*** Recorded information
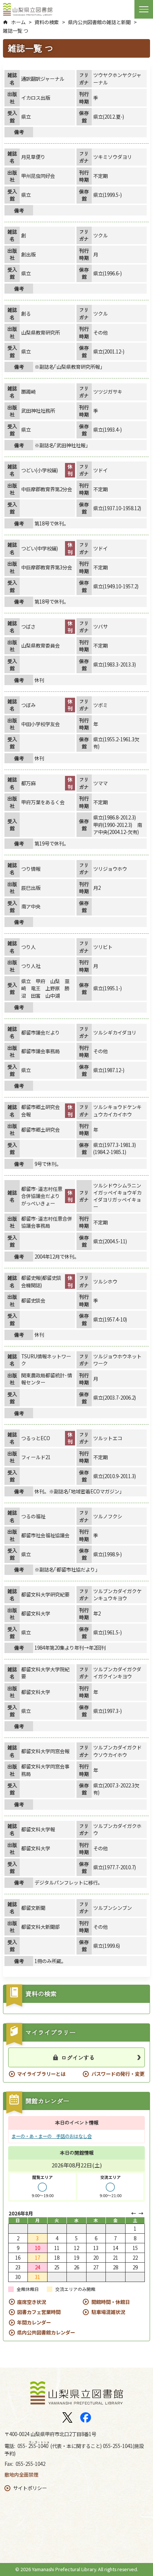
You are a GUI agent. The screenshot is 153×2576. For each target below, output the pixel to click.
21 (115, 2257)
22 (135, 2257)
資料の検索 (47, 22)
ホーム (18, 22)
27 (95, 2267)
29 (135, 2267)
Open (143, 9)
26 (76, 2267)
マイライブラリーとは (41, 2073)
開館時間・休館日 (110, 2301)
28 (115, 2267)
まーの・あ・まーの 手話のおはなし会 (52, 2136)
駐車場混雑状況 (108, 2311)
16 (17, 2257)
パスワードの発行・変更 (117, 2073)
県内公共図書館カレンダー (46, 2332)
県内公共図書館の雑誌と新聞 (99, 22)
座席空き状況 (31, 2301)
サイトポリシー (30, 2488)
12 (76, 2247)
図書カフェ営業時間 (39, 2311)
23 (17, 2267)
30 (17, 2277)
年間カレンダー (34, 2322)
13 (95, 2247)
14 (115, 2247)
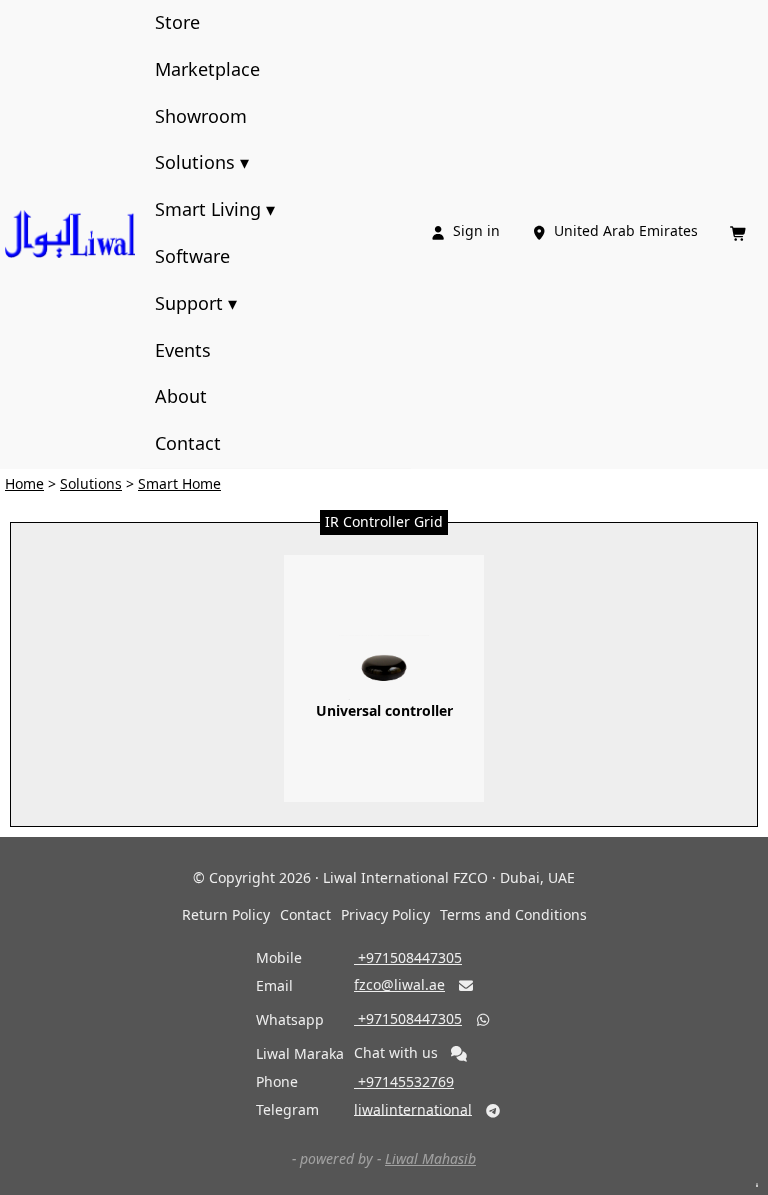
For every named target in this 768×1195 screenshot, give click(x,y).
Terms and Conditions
******
*** Recorded information
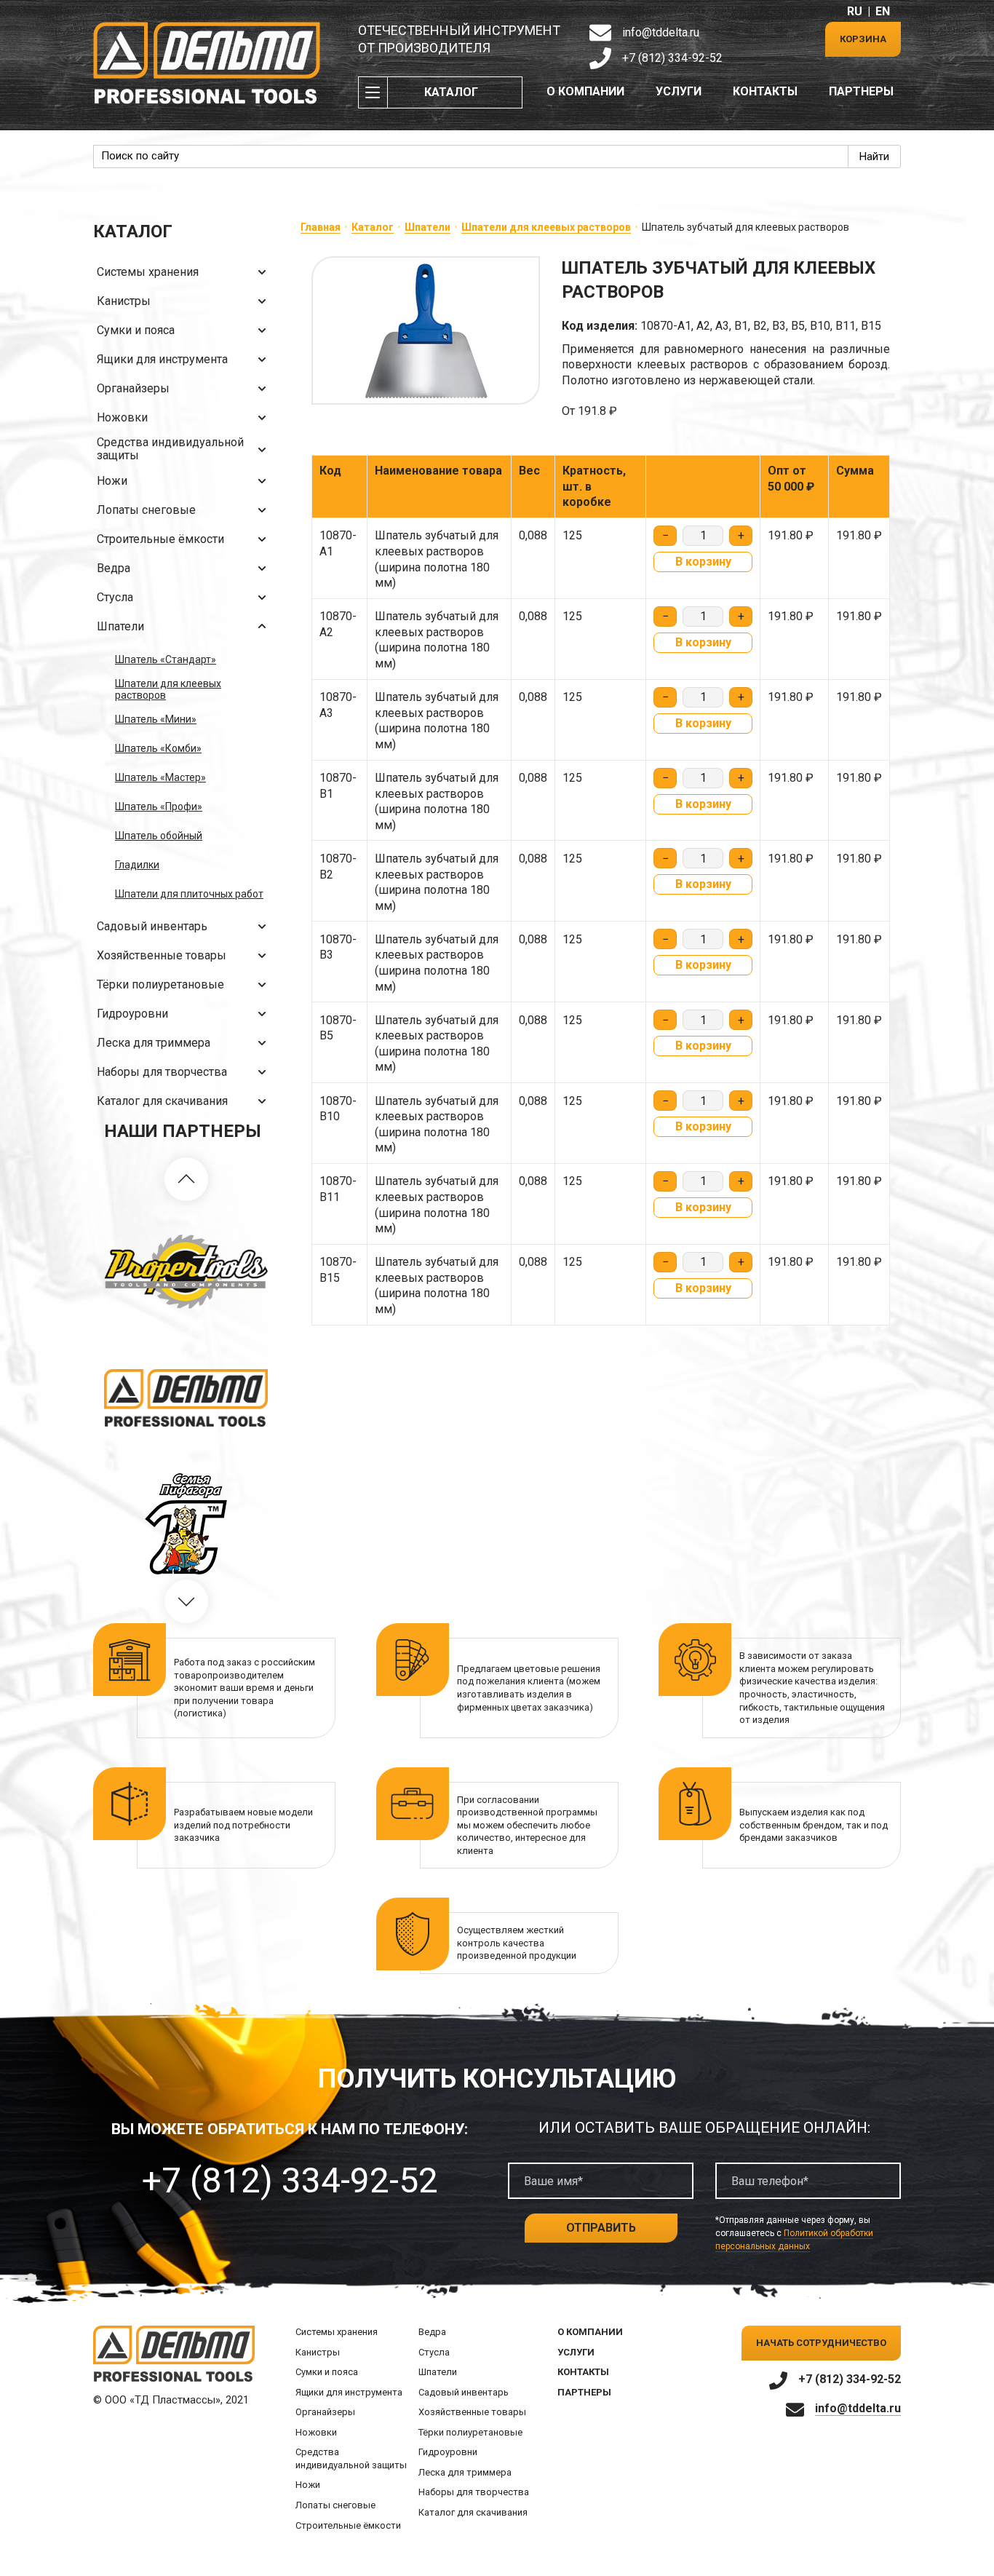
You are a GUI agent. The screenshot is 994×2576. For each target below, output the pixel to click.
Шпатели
******
*** Recorded information
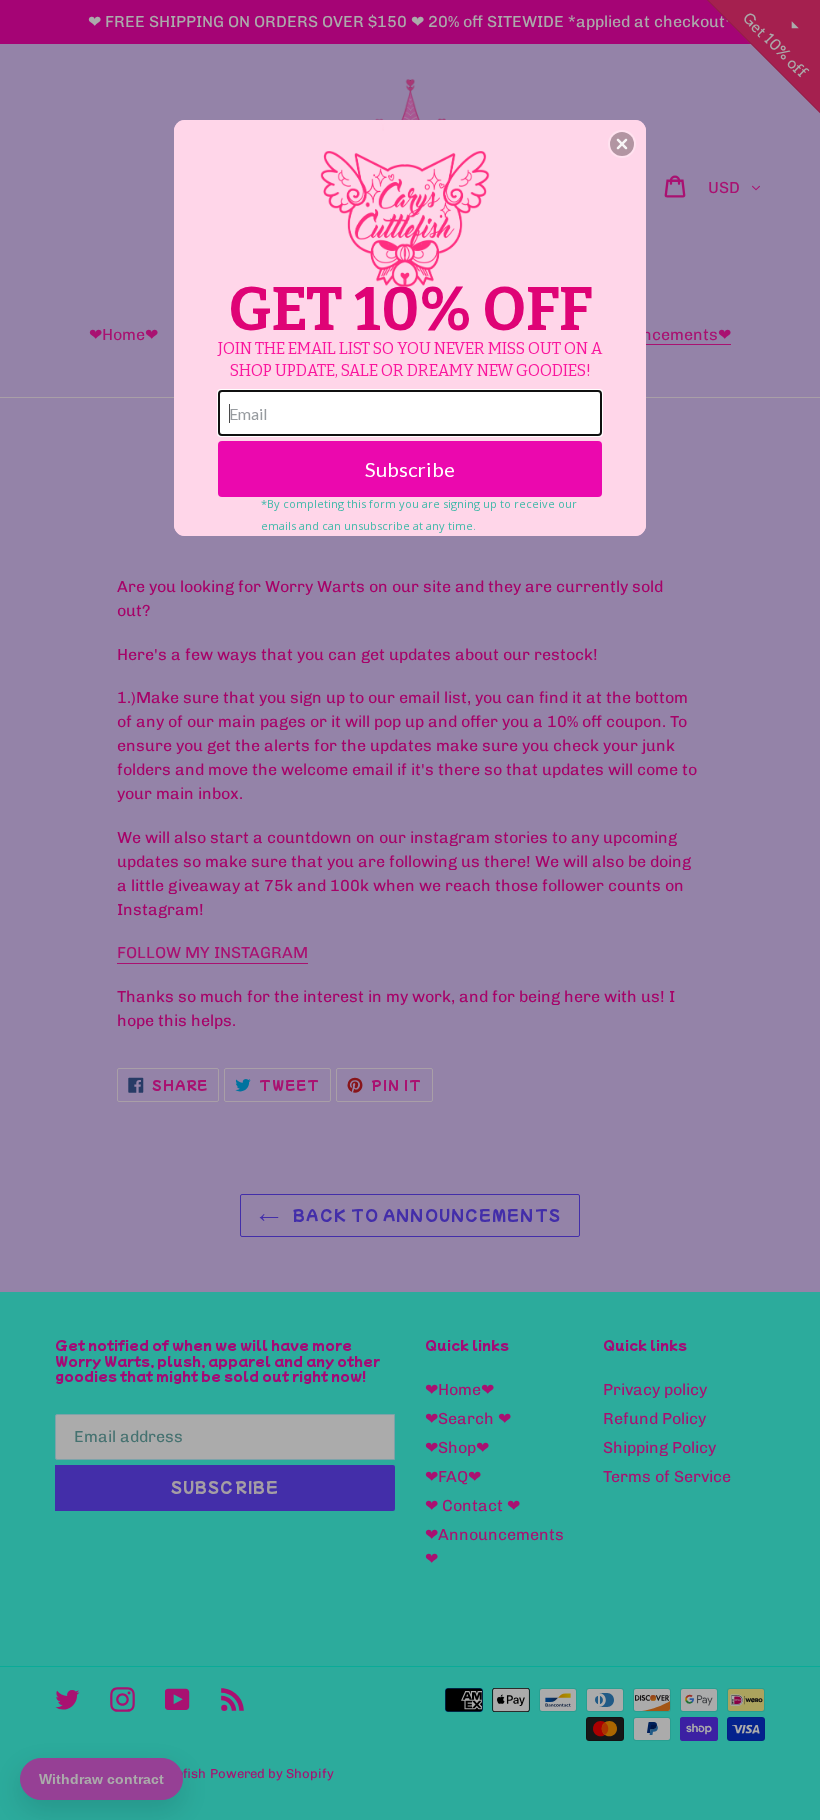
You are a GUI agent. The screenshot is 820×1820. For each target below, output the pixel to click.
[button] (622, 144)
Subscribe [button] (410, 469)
******
What you will do:
After locating the line containing "30 (17, 2277)" in the entries above, return it and every line after it exactly, ending at the line containing "Terms and Conditions", without pictures.

Solution to this problem:
30 (17, 2277)
年間カレンダー (34, 2322)
13 (95, 2247)
14 (115, 2247)
For every named target in this 768×1195 screenshot, give click(x,y).
Terms and Conditions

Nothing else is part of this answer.